What is needed ->
Every line in the records below with the string "agent" is to be copied out.

Data ->
------------------------------
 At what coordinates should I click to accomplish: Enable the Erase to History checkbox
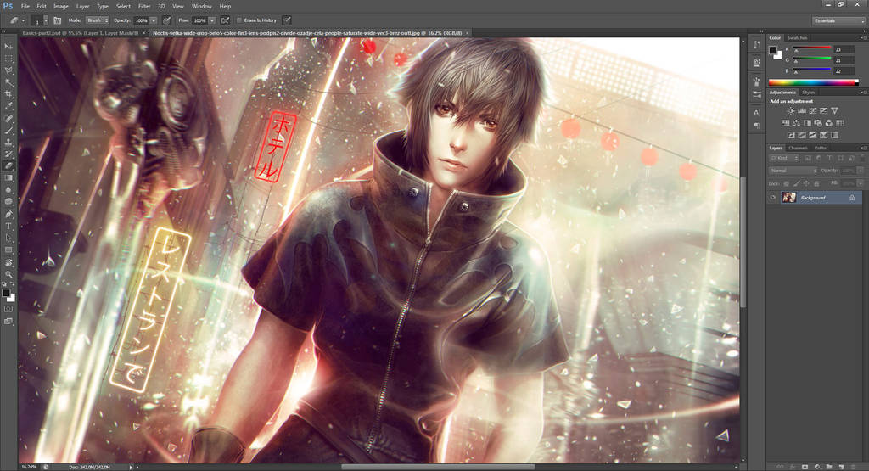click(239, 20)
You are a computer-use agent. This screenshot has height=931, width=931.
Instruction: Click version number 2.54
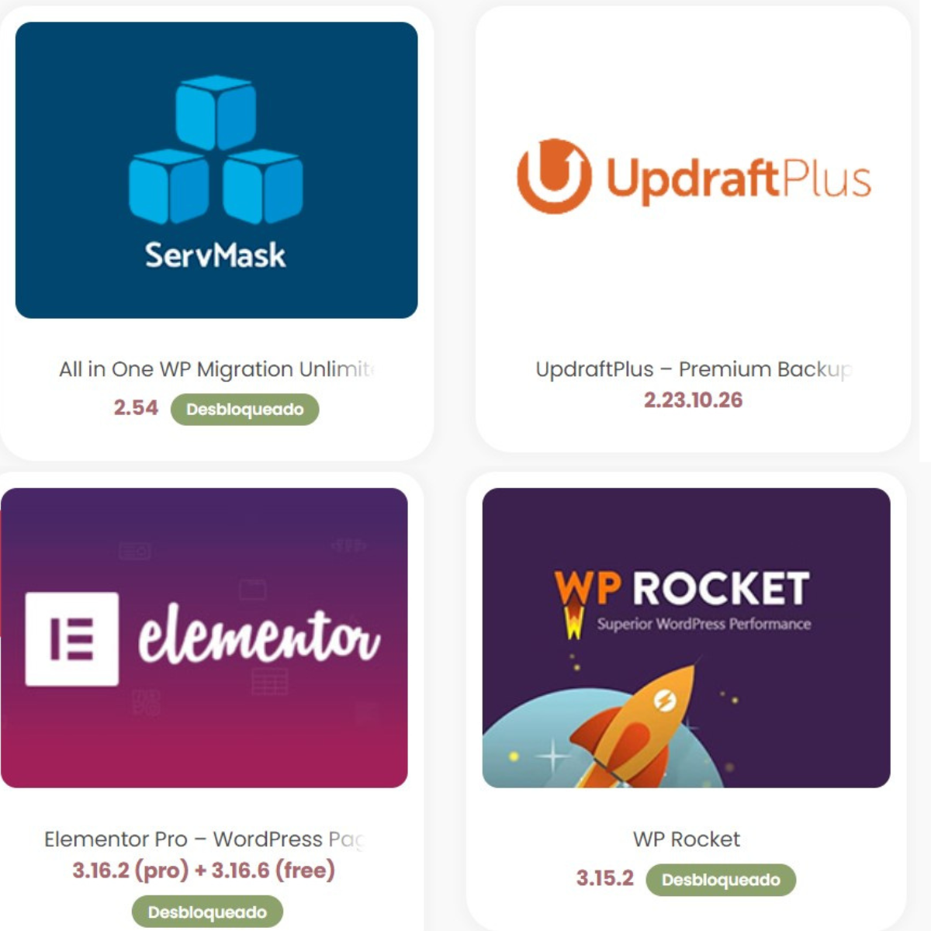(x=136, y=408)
------------------------------
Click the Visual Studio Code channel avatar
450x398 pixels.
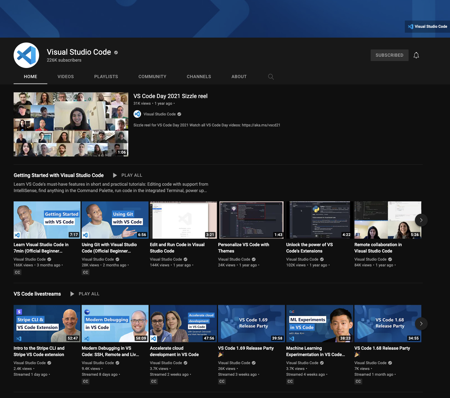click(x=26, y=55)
------------------------------
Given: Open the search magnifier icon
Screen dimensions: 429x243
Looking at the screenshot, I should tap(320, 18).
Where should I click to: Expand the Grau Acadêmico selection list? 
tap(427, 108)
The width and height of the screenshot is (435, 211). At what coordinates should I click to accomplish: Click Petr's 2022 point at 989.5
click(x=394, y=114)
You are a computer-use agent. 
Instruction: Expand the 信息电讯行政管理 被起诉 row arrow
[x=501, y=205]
------------------------------
Reply to the task ->
You are a computer-use agent. This screenshot has height=931, width=931.
You are a computer-use agent. 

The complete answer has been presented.